** Opening Records supplied block **

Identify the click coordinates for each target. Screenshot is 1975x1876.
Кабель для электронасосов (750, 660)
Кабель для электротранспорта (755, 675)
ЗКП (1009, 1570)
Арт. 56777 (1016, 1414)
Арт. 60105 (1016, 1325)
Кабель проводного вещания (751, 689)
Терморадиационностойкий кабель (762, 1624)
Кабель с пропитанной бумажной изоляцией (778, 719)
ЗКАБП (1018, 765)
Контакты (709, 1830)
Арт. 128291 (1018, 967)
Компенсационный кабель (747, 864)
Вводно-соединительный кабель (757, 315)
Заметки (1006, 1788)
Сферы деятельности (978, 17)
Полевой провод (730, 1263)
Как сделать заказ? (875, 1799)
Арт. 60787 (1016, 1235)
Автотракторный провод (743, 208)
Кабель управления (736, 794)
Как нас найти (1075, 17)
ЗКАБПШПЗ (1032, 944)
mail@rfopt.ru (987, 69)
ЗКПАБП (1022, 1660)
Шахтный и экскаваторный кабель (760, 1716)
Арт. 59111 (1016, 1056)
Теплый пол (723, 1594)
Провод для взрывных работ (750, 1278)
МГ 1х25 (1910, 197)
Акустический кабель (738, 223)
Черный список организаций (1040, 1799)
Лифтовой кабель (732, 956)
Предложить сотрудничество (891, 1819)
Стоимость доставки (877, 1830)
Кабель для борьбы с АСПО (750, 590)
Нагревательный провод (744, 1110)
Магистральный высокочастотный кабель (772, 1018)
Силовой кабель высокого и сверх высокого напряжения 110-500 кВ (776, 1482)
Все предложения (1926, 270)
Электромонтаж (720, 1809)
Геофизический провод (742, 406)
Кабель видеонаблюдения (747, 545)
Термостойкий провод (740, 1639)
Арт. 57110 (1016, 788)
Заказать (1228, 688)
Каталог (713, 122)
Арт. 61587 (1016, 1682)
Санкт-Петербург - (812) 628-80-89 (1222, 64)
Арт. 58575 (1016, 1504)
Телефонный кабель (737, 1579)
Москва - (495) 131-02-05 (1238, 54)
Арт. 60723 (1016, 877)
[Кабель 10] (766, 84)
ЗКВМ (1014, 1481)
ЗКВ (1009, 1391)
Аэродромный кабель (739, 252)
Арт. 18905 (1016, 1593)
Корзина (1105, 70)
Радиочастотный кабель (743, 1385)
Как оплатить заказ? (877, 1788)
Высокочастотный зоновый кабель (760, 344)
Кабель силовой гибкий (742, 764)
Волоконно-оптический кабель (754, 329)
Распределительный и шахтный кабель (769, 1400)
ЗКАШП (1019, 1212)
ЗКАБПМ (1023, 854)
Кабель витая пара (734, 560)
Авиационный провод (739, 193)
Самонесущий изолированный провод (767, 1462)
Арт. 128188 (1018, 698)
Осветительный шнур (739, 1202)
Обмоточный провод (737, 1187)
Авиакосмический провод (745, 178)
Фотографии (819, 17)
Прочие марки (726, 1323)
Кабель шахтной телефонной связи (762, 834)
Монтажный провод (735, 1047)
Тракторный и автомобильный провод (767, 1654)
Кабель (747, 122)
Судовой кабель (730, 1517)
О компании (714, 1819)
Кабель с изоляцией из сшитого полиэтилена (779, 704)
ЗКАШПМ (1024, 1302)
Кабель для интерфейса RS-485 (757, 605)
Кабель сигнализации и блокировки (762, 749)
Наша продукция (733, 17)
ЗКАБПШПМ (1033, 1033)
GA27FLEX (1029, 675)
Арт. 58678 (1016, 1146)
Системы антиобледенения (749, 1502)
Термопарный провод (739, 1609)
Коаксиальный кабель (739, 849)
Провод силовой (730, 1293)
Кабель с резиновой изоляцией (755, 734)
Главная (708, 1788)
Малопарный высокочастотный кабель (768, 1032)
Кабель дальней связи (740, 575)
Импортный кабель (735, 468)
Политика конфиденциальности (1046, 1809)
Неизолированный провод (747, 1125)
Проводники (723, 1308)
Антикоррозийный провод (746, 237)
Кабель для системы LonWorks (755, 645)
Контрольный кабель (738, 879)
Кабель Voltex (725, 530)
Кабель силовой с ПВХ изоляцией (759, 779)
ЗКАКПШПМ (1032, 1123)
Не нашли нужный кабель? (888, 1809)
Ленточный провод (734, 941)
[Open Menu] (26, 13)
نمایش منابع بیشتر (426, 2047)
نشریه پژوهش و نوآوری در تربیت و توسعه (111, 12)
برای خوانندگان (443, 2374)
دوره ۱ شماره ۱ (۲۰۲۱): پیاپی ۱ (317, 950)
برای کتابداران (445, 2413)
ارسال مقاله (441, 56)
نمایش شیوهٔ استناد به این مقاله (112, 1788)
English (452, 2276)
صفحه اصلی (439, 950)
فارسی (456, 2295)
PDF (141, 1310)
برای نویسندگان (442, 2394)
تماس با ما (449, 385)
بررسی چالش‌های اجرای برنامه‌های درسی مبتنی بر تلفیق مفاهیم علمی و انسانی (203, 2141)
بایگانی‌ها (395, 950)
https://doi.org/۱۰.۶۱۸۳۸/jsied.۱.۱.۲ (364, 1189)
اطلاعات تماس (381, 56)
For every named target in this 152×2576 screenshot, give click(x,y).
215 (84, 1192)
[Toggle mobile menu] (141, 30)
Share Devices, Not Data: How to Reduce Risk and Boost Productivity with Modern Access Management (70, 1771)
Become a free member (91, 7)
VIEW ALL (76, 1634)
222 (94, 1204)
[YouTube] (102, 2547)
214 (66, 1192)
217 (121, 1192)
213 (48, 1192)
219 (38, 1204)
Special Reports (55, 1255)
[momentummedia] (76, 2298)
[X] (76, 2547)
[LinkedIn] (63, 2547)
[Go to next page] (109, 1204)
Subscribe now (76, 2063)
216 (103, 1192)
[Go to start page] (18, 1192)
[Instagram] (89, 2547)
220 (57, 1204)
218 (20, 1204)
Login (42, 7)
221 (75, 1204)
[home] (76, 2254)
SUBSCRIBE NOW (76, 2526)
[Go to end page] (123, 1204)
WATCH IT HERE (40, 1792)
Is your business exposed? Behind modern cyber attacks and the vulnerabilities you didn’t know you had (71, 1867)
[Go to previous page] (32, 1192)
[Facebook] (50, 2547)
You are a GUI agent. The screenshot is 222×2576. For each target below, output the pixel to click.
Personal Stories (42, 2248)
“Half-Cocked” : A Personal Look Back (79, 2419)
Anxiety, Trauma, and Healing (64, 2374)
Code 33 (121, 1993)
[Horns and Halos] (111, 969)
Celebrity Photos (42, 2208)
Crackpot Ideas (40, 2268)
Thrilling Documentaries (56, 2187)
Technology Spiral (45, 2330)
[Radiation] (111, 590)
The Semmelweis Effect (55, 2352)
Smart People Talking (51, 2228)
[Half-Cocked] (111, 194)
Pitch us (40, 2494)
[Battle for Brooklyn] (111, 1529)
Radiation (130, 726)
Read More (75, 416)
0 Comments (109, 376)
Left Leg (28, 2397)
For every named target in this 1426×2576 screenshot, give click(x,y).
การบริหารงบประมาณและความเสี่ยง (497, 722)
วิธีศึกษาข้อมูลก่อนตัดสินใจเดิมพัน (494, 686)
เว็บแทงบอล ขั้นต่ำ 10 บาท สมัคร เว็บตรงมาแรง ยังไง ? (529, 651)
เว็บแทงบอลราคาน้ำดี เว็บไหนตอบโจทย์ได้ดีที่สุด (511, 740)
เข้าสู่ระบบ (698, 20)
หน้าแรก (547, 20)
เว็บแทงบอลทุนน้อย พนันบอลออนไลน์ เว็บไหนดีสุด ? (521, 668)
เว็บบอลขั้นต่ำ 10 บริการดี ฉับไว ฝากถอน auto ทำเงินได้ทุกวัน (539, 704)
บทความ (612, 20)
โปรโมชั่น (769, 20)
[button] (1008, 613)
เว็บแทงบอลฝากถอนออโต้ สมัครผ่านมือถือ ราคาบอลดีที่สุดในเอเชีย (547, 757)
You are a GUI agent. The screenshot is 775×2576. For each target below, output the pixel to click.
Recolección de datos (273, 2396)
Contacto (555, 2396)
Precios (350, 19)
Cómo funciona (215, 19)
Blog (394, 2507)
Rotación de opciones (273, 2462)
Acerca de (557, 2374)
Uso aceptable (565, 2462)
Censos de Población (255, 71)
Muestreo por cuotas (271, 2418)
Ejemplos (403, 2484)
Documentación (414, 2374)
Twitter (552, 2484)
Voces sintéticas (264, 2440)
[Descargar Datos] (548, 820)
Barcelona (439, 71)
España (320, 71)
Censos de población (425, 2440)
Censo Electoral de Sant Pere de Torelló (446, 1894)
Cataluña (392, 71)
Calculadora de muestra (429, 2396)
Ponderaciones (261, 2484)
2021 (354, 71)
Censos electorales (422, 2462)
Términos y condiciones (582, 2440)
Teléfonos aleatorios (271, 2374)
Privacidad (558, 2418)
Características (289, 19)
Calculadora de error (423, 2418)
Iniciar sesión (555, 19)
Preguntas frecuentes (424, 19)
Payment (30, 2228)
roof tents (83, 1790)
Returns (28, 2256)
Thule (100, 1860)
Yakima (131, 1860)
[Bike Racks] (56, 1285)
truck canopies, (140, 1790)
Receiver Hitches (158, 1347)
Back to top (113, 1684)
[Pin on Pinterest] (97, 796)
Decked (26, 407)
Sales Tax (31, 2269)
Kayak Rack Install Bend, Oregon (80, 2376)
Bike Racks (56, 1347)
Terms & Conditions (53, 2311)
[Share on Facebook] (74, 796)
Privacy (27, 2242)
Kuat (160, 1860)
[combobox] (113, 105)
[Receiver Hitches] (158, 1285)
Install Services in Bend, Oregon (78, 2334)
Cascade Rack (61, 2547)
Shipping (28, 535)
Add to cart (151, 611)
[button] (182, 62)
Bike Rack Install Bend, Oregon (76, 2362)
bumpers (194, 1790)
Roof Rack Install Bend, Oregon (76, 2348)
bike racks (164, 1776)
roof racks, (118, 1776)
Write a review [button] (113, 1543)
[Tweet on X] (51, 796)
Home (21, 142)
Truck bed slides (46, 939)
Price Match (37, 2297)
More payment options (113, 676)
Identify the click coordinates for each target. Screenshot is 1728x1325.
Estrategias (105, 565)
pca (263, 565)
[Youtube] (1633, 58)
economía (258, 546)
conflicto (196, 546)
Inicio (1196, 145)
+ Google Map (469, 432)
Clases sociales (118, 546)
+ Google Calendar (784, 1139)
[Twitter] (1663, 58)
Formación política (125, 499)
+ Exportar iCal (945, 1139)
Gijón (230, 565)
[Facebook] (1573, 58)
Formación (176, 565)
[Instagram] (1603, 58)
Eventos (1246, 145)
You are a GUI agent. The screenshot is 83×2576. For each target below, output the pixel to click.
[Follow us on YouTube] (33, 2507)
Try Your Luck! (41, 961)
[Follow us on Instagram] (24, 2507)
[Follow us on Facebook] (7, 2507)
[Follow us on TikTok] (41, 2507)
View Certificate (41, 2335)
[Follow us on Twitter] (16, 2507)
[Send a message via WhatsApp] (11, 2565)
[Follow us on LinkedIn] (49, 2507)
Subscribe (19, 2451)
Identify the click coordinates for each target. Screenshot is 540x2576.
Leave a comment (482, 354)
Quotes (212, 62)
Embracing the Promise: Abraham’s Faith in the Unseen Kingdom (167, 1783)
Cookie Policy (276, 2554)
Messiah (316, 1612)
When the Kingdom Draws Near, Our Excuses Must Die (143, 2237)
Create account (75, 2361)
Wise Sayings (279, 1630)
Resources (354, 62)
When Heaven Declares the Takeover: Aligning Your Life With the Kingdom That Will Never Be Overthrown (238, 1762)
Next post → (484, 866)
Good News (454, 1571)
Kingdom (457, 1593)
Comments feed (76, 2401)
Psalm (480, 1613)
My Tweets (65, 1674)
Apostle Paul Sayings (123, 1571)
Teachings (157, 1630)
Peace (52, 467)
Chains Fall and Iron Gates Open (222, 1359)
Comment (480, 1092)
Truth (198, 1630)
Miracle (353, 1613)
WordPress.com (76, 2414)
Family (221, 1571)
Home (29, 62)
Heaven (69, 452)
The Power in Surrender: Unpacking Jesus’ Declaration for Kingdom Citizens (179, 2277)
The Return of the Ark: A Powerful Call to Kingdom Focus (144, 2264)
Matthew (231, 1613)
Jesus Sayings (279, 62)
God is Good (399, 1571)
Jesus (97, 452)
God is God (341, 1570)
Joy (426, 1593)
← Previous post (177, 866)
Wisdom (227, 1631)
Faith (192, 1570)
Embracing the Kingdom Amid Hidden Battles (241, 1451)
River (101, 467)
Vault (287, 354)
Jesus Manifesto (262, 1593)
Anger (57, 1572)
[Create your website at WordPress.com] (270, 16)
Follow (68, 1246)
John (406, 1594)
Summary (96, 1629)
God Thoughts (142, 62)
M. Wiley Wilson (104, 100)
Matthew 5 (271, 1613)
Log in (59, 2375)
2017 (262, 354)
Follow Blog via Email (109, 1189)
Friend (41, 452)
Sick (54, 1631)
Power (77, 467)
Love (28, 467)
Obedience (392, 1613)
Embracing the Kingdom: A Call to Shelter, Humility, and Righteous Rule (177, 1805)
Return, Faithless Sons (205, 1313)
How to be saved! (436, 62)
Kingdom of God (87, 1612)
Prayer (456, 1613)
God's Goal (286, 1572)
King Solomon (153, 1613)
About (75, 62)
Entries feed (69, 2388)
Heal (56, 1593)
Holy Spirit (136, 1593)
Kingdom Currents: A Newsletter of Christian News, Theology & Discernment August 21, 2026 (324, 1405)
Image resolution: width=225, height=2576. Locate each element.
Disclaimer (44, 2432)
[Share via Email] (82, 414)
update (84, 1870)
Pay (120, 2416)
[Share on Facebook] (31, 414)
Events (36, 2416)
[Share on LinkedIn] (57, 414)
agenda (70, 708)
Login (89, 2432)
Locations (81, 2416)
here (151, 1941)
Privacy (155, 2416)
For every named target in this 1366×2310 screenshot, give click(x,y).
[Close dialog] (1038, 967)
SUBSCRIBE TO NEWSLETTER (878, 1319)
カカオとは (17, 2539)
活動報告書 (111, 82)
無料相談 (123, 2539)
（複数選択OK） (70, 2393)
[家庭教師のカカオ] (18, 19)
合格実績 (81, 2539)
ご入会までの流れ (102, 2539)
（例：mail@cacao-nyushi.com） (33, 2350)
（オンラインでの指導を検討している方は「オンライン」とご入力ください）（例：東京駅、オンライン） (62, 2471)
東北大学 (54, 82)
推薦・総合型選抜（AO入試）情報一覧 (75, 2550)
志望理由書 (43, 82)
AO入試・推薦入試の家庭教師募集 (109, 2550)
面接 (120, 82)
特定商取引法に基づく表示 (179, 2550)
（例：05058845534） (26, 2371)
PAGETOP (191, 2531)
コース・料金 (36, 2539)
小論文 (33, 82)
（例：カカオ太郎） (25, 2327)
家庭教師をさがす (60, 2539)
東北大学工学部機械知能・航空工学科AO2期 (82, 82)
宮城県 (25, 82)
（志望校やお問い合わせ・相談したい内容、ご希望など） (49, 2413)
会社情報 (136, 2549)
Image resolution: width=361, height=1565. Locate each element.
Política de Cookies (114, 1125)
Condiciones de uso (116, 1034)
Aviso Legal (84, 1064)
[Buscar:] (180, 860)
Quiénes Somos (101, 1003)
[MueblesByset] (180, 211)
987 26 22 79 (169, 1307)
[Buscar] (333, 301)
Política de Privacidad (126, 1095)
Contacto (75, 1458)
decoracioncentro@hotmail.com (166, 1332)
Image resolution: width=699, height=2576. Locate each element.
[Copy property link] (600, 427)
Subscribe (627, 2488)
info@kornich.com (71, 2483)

** Closing Records supplied block **

## Task details
For the records given here, say how many lines hold the string "Instagram", with no further words.

## Written answer
3